EXERCISE MATERIALS:
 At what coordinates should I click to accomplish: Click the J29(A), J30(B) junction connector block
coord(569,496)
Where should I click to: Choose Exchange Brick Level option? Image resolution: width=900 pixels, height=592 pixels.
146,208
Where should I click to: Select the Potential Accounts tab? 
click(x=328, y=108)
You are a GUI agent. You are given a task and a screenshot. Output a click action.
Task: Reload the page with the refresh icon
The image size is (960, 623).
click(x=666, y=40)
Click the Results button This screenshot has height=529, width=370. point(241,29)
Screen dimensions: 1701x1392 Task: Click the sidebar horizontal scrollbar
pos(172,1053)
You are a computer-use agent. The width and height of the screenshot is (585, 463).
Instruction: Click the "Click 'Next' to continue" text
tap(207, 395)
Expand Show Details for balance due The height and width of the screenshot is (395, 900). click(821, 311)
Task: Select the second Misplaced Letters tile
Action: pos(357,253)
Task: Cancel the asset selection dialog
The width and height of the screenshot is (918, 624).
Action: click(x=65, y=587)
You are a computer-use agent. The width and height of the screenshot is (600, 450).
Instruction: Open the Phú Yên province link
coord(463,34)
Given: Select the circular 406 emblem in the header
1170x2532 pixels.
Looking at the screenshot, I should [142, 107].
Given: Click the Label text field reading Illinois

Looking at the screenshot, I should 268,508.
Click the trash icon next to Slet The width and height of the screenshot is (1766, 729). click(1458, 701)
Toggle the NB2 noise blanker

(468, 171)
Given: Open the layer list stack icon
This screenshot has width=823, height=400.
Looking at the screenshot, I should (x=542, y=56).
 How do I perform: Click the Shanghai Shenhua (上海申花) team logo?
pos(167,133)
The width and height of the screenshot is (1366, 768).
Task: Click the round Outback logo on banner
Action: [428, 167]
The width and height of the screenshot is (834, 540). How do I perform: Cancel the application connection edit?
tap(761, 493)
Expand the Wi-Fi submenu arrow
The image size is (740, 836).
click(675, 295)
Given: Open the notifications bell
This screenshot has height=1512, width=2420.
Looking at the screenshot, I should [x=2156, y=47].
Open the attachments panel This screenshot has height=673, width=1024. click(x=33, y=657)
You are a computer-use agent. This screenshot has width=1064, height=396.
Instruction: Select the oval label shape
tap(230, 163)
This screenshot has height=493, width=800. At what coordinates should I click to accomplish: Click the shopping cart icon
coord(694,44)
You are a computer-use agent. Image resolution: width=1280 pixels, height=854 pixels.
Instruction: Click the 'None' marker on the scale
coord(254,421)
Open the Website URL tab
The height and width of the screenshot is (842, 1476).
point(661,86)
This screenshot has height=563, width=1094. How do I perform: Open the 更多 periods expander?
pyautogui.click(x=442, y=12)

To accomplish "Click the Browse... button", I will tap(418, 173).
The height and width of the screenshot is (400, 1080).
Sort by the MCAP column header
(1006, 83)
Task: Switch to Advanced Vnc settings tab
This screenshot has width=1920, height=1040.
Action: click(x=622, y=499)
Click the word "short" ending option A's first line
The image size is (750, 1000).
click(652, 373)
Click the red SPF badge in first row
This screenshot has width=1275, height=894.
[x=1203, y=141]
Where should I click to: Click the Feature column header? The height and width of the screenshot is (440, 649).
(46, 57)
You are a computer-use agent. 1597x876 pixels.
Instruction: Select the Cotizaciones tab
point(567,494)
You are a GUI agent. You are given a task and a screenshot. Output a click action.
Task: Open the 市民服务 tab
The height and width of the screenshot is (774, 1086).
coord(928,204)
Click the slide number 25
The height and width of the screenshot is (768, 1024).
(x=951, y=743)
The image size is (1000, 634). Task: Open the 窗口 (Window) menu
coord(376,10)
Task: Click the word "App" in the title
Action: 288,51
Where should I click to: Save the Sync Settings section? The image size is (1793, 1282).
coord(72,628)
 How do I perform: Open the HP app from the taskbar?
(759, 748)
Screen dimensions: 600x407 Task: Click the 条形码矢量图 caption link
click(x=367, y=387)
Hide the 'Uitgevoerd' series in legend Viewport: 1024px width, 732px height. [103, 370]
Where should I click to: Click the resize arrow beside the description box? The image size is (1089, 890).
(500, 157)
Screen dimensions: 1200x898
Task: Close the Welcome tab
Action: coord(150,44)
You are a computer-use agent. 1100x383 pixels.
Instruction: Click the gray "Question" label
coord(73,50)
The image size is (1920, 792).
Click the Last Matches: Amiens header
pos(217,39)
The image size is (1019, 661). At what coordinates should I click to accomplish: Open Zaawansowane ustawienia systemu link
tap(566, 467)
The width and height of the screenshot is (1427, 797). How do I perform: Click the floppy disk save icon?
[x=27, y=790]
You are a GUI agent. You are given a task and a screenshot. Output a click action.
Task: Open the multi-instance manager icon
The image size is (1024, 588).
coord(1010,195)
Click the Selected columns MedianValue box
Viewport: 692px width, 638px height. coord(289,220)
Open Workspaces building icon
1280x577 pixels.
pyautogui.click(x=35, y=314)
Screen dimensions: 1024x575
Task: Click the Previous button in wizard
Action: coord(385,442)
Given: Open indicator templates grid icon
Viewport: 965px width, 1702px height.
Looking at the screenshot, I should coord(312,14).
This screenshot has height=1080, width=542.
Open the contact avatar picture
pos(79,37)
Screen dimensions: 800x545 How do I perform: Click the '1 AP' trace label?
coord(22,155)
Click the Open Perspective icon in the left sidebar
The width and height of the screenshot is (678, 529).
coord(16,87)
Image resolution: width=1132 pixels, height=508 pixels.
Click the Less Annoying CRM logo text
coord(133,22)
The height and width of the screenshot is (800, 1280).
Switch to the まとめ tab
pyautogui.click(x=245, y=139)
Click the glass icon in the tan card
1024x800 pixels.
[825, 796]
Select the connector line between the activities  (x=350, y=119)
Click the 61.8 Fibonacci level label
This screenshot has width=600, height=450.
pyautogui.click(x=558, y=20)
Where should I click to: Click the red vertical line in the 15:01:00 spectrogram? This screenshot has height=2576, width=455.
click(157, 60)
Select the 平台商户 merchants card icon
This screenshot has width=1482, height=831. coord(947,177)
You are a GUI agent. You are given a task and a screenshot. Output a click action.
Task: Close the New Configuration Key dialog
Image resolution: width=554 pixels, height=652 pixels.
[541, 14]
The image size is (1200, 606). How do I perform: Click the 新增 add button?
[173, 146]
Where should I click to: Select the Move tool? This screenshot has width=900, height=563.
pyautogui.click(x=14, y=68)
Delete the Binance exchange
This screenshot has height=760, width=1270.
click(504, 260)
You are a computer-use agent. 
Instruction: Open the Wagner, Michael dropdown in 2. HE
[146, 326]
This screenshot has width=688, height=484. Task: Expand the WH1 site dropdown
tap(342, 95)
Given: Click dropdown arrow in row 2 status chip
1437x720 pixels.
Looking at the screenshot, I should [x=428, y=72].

TASK OBJECTIVE: Beginning with the line that contains "This screenshot has width=688, height=484.", restate word for word each line through the last one in the data, and write nothing more.

RESPONSE AREA:
This screenshot has width=688, height=484. Task: Expand the WH1 site dropdown
tap(342, 95)
Given: Click dropdown arrow in row 2 status chip
1437x720 pixels.
Looking at the screenshot, I should [x=428, y=72].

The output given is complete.